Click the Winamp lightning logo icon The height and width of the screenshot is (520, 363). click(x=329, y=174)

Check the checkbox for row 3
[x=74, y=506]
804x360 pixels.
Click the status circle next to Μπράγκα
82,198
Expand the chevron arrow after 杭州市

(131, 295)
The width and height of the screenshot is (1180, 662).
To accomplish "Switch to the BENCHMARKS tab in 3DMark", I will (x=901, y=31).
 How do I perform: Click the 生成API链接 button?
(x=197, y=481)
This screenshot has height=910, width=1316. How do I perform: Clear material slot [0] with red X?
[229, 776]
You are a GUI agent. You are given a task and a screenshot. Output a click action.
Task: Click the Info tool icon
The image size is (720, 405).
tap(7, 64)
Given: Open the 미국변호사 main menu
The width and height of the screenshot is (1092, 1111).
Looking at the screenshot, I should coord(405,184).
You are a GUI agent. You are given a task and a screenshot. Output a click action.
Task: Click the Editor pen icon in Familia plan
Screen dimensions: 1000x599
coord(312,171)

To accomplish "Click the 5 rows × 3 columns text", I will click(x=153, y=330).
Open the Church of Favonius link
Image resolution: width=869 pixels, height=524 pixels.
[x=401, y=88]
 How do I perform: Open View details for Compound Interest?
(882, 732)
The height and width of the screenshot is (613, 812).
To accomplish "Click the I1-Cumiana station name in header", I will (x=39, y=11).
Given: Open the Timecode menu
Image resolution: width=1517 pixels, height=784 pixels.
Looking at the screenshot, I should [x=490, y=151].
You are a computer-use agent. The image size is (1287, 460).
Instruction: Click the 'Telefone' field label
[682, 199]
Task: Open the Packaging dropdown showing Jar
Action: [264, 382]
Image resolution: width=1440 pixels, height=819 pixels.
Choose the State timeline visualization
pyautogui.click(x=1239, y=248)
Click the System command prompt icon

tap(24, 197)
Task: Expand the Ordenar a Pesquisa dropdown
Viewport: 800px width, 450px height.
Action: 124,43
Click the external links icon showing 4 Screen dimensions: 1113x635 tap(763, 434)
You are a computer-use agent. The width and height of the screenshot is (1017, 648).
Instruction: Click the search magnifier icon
----
The records are given above. Copy each line in them that holds "menu".

Given: Open the 미국변호사 main menu
Given: Open the Timecode menu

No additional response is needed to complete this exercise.